Researchers found funding from local authorities – which have a statutory duty to fund respite care for family carers – had halved between 2024-25 and 2025-26. This left it covering 1.4% of children’s hospice charities’ expenditure.
Nick Carroll, chief executive of Together for Short Lives, said hospices “continue to be let down by a system that varies wildly according to where they live and, too often, overlooks them”.
“As demand for care grows and becomes more complex, unfair and unsustainable funding is pulling us further away from the government’s goal: that every person who needs palliative or end of life care in England will have equitable access to high quality support, shaped by what matters to them, their families and carers,” he added.
‘Ministers must act now’
A series of recommendations in the new report explicitly backed Hospice UK’s demands for a fairer funding model and urged the Department for Health and Social Care (DHSC) to work with ICBs to better understand local need, and to hold the regional bodies to account.

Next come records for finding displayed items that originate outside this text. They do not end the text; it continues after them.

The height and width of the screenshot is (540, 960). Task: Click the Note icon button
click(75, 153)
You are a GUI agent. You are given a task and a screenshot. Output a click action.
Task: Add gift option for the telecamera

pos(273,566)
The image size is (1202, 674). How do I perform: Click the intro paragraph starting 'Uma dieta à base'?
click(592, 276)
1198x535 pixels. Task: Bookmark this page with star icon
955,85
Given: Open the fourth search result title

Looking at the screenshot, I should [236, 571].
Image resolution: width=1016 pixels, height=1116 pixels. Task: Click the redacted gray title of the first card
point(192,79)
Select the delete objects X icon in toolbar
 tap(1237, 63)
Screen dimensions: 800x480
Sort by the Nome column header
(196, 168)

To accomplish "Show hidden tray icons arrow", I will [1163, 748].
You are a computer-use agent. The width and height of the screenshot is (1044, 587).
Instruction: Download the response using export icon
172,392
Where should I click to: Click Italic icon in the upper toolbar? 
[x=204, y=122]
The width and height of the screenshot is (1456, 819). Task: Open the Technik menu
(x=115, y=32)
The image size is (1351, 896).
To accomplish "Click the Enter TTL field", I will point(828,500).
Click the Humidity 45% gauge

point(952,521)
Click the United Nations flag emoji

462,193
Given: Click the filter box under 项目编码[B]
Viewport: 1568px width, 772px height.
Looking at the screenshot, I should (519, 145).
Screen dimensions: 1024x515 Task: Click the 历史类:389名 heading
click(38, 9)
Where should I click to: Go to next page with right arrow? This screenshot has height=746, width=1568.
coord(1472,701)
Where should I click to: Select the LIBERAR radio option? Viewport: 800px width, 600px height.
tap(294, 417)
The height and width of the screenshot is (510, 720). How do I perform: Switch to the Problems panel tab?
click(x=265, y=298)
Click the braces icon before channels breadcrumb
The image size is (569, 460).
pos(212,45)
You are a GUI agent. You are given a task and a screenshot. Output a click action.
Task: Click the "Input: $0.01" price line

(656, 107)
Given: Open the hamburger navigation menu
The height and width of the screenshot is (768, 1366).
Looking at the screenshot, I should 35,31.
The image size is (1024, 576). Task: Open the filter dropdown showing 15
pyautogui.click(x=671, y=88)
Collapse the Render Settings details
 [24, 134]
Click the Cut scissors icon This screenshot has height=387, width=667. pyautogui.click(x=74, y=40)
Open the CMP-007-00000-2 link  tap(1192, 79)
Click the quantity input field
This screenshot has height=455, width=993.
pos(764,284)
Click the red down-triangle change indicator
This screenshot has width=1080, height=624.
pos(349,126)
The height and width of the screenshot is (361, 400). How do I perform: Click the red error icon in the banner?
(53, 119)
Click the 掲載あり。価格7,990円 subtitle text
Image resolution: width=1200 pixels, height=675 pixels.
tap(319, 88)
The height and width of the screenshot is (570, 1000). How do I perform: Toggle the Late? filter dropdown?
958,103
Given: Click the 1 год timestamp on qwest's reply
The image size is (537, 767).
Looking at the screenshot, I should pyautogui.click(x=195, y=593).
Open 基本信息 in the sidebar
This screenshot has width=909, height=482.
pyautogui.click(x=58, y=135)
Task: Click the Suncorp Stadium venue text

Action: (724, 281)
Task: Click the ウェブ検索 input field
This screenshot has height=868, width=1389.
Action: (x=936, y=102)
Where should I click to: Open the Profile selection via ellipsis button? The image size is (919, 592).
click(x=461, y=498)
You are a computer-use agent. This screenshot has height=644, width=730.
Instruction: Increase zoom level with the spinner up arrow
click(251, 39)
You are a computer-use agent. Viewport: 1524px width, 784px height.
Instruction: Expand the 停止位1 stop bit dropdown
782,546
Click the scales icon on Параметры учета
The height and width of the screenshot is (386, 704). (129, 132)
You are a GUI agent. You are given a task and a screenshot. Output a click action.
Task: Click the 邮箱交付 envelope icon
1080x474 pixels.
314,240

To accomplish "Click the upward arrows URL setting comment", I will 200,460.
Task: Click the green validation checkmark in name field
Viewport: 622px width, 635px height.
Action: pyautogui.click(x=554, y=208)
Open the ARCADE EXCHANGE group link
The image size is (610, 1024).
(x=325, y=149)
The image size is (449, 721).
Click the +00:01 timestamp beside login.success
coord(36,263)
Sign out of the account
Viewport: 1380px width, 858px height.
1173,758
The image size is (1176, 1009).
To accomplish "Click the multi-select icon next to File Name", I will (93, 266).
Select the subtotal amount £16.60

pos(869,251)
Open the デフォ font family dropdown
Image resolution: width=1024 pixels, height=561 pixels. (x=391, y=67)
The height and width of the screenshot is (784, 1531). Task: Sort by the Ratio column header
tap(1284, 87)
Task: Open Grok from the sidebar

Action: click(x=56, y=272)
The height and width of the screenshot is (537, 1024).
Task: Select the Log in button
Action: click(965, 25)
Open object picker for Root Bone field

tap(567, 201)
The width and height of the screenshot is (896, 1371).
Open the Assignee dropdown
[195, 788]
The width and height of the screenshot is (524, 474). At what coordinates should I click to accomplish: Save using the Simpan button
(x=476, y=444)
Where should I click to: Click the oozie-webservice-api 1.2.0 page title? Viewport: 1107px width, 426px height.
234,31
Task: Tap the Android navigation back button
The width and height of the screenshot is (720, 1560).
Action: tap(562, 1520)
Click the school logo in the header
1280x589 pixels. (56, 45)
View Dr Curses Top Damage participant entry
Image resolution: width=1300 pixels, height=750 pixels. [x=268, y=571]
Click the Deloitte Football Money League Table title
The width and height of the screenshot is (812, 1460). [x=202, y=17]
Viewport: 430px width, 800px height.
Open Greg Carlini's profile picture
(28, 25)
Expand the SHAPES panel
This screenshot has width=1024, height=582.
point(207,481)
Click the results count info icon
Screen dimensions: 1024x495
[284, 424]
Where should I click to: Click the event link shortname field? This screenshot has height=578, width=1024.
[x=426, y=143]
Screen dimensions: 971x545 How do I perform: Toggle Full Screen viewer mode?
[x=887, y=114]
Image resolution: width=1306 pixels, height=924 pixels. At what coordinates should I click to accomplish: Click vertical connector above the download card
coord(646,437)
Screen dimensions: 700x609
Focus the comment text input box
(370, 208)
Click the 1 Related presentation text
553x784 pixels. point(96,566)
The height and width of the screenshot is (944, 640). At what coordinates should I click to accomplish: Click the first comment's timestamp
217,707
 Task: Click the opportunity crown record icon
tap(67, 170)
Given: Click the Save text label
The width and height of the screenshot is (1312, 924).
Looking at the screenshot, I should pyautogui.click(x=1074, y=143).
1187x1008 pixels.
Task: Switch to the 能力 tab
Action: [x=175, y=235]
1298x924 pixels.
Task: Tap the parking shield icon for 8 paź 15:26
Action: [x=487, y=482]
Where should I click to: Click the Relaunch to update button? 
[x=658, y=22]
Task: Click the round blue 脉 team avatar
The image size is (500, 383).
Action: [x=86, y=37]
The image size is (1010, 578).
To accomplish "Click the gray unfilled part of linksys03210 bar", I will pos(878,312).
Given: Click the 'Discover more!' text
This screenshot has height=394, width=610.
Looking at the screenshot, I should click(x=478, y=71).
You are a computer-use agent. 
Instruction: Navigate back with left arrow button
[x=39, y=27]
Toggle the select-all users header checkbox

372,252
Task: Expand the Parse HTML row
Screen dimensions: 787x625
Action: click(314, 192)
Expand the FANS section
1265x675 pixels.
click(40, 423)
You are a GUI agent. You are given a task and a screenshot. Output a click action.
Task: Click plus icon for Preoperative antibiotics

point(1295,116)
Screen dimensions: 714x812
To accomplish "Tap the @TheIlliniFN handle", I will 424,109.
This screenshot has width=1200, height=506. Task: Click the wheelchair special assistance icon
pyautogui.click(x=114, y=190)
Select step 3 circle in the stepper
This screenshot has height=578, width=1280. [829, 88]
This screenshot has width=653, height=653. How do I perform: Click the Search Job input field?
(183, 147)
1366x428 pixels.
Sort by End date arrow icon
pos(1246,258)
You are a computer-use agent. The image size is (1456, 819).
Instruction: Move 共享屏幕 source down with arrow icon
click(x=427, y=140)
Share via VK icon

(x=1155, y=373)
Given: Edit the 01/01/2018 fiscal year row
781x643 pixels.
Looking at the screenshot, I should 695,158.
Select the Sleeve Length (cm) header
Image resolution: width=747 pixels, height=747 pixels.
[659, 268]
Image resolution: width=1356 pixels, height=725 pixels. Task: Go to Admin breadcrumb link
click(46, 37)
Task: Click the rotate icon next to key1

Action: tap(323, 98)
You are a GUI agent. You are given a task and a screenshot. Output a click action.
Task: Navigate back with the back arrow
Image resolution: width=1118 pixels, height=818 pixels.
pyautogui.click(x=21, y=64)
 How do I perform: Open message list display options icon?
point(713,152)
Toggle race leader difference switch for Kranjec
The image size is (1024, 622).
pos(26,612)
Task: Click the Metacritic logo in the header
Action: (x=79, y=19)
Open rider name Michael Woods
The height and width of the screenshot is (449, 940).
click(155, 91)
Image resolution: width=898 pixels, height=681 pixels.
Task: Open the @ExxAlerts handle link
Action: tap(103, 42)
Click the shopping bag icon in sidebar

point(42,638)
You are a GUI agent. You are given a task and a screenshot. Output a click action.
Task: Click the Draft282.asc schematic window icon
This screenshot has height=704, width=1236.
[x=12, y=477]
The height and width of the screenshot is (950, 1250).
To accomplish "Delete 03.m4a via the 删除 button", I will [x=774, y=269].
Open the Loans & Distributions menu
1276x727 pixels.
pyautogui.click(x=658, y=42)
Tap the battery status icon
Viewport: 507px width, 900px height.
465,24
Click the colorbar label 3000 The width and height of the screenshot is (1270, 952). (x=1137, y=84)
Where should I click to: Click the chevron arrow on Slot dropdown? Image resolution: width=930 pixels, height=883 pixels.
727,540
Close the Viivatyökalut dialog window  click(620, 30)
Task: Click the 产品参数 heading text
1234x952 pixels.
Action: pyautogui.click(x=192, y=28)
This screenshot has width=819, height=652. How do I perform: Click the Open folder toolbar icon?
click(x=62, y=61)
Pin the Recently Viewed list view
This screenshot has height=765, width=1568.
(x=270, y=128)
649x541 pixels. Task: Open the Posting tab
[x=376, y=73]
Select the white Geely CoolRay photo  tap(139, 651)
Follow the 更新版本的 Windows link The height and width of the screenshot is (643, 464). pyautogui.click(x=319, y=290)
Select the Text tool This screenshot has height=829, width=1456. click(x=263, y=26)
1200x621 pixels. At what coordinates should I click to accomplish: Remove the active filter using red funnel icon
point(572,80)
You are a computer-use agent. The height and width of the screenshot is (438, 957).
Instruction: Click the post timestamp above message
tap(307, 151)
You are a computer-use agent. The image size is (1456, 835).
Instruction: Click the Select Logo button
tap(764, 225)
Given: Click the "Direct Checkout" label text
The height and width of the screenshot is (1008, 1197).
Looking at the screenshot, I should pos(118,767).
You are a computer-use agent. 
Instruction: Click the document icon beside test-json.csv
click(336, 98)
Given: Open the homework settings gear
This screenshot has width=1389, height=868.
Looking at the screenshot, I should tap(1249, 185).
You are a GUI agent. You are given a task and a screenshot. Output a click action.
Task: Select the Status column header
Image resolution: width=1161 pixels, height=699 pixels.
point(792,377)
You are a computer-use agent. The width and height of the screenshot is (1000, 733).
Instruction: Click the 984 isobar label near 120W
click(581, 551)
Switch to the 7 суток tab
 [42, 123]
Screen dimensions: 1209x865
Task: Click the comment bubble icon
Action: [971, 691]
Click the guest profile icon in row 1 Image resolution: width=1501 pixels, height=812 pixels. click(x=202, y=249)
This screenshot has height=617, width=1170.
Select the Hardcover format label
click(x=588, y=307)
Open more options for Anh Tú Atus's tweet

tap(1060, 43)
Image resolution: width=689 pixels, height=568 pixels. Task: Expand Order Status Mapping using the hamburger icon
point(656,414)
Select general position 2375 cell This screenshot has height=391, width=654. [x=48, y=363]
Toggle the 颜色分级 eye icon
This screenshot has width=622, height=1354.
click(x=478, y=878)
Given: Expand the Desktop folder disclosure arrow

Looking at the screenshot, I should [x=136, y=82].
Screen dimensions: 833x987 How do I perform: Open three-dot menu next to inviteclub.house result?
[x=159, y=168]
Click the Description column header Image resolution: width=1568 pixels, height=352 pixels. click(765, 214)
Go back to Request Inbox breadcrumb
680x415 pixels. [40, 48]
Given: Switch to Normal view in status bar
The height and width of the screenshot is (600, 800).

“I urge ministers to act now to fairly and sustainably support children’s hospices by fully funding children’s hospice’s clinical care year on year, filling the £310m children’s palliative care funding gap and better supporting NHS bodies,” Carroll said. “We cannot wait for a new government framework. If they do not, more demands will be loaded onto overstretched hospital services and too many families will be isolated and alone.”
A DHSC spokesperson acknowledged hospices face “incredibly tough pressures”.
“This government made the biggest [capital] investment in hospices in a generation – £125m – to improve hospice facilities, freeing other funding for patient care, and has committed £80m for children’s and young people’s hospices over three years,” they said.
“In autumn 2026, we will publish a new framework to modernise and improve the palliative and end-of-life care sector, as we shift more healthcare out of hospitals and into the community, with hospices playing a central role in delivering care closer to home.”